Collected data entries
··········

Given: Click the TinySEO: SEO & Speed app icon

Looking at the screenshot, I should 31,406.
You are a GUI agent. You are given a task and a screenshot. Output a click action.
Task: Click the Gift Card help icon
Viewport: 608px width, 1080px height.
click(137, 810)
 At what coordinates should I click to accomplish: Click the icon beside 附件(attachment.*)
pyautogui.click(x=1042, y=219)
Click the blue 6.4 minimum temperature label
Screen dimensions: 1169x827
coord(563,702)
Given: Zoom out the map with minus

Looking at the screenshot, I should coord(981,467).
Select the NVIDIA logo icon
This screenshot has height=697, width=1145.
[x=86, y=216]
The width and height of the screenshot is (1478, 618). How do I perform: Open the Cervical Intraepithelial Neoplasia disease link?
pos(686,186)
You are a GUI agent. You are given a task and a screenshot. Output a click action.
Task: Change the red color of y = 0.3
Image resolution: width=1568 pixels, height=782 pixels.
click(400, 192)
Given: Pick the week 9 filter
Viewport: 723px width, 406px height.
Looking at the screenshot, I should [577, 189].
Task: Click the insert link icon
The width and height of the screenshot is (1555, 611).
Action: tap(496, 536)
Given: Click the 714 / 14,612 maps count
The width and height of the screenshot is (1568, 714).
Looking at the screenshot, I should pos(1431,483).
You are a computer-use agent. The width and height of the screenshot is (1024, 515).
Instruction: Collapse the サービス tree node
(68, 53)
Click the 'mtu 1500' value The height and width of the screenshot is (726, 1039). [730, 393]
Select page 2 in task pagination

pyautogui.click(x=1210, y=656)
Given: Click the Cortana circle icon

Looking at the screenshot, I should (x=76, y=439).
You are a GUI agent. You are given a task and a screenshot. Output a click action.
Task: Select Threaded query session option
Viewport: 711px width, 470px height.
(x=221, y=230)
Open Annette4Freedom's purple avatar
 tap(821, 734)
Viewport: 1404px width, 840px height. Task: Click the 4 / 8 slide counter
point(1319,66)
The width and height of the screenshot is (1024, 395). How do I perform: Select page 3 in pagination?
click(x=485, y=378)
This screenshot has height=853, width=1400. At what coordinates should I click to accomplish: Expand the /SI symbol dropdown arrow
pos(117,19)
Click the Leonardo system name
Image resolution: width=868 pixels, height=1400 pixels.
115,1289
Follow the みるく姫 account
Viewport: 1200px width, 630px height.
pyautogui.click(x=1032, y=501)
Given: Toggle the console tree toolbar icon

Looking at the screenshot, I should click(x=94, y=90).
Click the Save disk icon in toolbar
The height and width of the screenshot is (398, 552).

··········

What is being asked
Every word in the records must appear in your copy exactly as it does above.

Final answer
Given: Click the TinySEO: SEO & Speed app icon

Looking at the screenshot, I should 31,406.
You are a GUI agent. You are given a task and a screenshot. Output a click action.
Task: Click the Gift Card help icon
Viewport: 608px width, 1080px height.
click(137, 810)
 At what coordinates should I click to accomplish: Click the icon beside 附件(attachment.*)
pyautogui.click(x=1042, y=219)
Click the blue 6.4 minimum temperature label
Screen dimensions: 1169x827
coord(563,702)
Given: Zoom out the map with minus

Looking at the screenshot, I should coord(981,467).
Select the NVIDIA logo icon
This screenshot has height=697, width=1145.
[x=86, y=216]
The width and height of the screenshot is (1478, 618). How do I perform: Open the Cervical Intraepithelial Neoplasia disease link?
pos(686,186)
You are a GUI agent. You are given a task and a screenshot. Output a click action.
Task: Change the red color of y = 0.3
Image resolution: width=1568 pixels, height=782 pixels.
click(400, 192)
Given: Pick the week 9 filter
Viewport: 723px width, 406px height.
Looking at the screenshot, I should [577, 189].
Task: Click the insert link icon
The width and height of the screenshot is (1555, 611).
Action: tap(496, 536)
Given: Click the 714 / 14,612 maps count
The width and height of the screenshot is (1568, 714).
Looking at the screenshot, I should pos(1431,483).
You are a computer-use agent. The width and height of the screenshot is (1024, 515).
Instruction: Collapse the サービス tree node
(68, 53)
Click the 'mtu 1500' value The height and width of the screenshot is (726, 1039). [730, 393]
Select page 2 in task pagination

pyautogui.click(x=1210, y=656)
Given: Click the Cortana circle icon

Looking at the screenshot, I should (x=76, y=439).
You are a GUI agent. You are given a task and a screenshot. Output a click action.
Task: Select Threaded query session option
Viewport: 711px width, 470px height.
(x=221, y=230)
Open Annette4Freedom's purple avatar
 tap(821, 734)
Viewport: 1404px width, 840px height. Task: Click the 4 / 8 slide counter
point(1319,66)
The width and height of the screenshot is (1024, 395). How do I perform: Select page 3 in pagination?
click(x=485, y=378)
This screenshot has height=853, width=1400. At what coordinates should I click to accomplish: Expand the /SI symbol dropdown arrow
pos(117,19)
Click the Leonardo system name
Image resolution: width=868 pixels, height=1400 pixels.
115,1289
Follow the みるく姫 account
Viewport: 1200px width, 630px height.
pyautogui.click(x=1032, y=501)
Given: Toggle the console tree toolbar icon

Looking at the screenshot, I should click(x=94, y=90).
Click the Save disk icon in toolbar
The height and width of the screenshot is (398, 552).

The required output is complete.